TASK DESCRIPTION:
Collect the lines of the entries where "agent" shows up.

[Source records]
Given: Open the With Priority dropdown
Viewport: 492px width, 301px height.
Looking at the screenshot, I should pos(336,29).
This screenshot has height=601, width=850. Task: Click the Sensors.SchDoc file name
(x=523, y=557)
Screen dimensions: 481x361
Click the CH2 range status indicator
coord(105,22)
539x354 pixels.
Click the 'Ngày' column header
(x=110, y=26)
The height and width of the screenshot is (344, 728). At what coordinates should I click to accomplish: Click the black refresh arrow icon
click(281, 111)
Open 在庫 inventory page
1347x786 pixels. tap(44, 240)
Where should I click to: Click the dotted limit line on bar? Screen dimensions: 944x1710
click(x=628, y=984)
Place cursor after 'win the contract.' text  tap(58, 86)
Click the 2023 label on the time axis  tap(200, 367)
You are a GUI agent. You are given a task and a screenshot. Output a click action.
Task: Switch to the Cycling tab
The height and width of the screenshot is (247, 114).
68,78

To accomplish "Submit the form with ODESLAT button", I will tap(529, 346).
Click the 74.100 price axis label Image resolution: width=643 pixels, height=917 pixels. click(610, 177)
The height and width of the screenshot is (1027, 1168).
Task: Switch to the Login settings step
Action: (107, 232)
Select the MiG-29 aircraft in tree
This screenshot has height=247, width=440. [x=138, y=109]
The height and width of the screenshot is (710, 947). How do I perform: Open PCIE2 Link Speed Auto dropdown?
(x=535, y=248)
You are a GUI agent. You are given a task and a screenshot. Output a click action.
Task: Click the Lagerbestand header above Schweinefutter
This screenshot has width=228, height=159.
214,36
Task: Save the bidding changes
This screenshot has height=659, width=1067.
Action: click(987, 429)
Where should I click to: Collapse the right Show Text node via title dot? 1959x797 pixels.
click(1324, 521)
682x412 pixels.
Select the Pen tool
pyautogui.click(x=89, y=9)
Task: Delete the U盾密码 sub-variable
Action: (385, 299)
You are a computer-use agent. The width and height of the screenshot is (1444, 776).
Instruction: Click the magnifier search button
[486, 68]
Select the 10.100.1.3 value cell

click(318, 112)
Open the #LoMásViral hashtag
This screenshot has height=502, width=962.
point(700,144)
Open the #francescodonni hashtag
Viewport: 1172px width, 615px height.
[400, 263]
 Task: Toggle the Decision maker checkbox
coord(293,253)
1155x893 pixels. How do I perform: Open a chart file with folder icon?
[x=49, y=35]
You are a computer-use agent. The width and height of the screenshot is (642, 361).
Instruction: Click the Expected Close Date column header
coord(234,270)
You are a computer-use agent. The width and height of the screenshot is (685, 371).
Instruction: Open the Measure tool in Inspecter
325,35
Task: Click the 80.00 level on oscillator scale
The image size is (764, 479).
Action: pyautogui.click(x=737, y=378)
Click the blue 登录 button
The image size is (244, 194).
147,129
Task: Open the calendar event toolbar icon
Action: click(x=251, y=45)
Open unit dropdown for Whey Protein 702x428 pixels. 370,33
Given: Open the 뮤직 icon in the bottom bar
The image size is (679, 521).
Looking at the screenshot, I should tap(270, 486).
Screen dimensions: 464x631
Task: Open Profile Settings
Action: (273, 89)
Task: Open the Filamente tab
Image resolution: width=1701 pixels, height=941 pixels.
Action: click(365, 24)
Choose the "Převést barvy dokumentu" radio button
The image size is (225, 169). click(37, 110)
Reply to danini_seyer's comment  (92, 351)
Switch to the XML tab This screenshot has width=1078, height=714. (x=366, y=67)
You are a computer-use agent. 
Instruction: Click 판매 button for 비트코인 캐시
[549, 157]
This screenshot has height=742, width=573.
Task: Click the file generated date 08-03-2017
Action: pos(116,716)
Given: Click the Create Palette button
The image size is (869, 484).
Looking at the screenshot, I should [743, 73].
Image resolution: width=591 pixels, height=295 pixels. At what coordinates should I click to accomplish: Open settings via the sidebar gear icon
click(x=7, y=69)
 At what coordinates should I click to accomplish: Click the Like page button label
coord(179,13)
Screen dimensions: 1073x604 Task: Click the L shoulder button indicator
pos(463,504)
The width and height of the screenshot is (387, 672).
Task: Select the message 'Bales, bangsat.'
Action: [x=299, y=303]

TASK RESULT:
You are a GUI agent. You are given a task and a screenshot. Output a click action.
You are a GUI agent. You are given a task and a screenshot. Output a click action.
You are a computer-use agent. The width and height of the screenshot is (1444, 776).
You are a computer-use agent. The width and height of the screenshot is (642, 361).
You are a computer-use agent. The width and height of the screenshot is (685, 371).
You are a computer-use agent. 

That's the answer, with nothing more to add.